Task details
Every line of the data should be retyped with no difference from the original.

Dataset entries
-------------------------

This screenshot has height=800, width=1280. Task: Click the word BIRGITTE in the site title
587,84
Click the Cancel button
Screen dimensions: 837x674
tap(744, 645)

-------------------------

Solution
This screenshot has height=800, width=1280. Task: Click the word BIRGITTE in the site title
587,84
Click the Cancel button
Screen dimensions: 837x674
tap(744, 645)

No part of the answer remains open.